→ Texte à lire
——

Une DGFIP en mode déminage, c'est un peu le sentiment qui ressort après la dernière réunion du groupe de travail avec les organisations syndicales pour traiter de la nouvelle responsabilité des gestionnaires publics (RGP). Les documents à examiner traitaient d’adaptations et de simplifications tant en sphère locale qu’en gestion fiscale.

 

Notre syndicat a regretté à nouveau que l’administration ne dévoile pas ses intentions en matière de responsabilité managériale et ne se focalise que sur la responsabilité juridictionnelle.

 

Nous avions  pourtant envoyé quelques jours avant cette réunion  des questions très  précises sur la responsabilité managériale (sanctions encourues en cas de non respect pour les cadres et les agents des plans de contrôle), qui appelaient  donc des réponses, et ce alors que la gestion 2023 est commencée depuis plus d’un mois.

 

Persister à ne pas évoquer devant les organisations syndicales la responsabilité managériale qui est de la responsabilité pleine et entière du Directeur Général, ça nous ne pouvons l’accepter ! La cheffe de SPIB (Service Stratégie Pilotage Budget ) n’affirmait-elle pas le 10 janvier dernier  que la Direction Générale ne pouvait pas conclure le contrat d’objectifs et de moyens sans évoquer avec les syndicats, entre autres, ce sujet de la RGP ? Si évoquer ce sujet consiste à se réunir en une après-midi pour parler simplifications de service, preuve est faite, une fois de plus,  d’un dialogue social réduit à sa plus simple expression.

 

Il n’y a, en effet, plus aucun autre groupe de travail sur la RGP dans l’agenda social du 1er semestre 2023, ni même en projection 2ème semestre.

 

La Direction Générale nous informe que « tout n’est pas prêt  » mais que des textes sont en cours d’élaboration au sein de chacun des bureaux métiers. Les demandes de simplification proviennent, selon elle, des demandes du terrain.

——

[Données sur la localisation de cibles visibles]
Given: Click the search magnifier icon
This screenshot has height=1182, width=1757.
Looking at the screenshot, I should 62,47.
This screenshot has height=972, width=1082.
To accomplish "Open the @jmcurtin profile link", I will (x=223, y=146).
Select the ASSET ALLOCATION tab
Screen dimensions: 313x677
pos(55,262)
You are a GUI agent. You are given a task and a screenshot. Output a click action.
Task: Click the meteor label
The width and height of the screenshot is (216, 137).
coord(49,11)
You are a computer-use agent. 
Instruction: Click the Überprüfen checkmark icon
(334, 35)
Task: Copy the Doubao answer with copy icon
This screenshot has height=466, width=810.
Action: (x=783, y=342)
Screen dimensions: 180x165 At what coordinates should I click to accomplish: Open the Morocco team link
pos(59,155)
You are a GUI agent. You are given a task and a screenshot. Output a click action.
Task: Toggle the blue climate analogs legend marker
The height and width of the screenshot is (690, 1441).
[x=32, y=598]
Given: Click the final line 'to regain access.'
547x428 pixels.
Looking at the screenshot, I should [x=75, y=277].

——

→ Exercice proposé A
D'après le texte sur la responsabilité des gestionnaires publics, pourquoi le syndicat juge-t-il le dialogue social « réduit à sa plus simple expression » ? Répondez en une à trois phrases.
→ Exercice proposé B
Répondez aux questions suivantes à partir du texte sur la responsabilité des gestionnaires publics.
(i) Selon le syndicat, de qui la responsabilité managériale relève-t-elle pleinement ?
(ii) Qu'affirmait la cheffe du SPIB le 10 janvier ?
(iii) D'où proviennent les demandes de simplification selon la Direction Générale ?
Les enregistrements proviennent d'une autre source.

→ Réponse complète A
Pour le syndicat, évoquer la RGP revient à se réunir une seule après-midi pour parler de simplifications de service. En outre, aucun autre groupe de travail sur la RGP ne figure à l'agenda social du premier semestre 2023, ni même en projection pour le second semestre.

→ Réponse complète B
(i) Elle relève de la responsabilité pleine et entière du Directeur Général.
(ii) Elle affirmait que la Direction Générale ne pouvait pas conclure le contrat d'objectifs et de moyens sans évoquer avec les syndicats, entre autres, le sujet de la RGP.
(iii) Elles proviennent des demandes du terrain.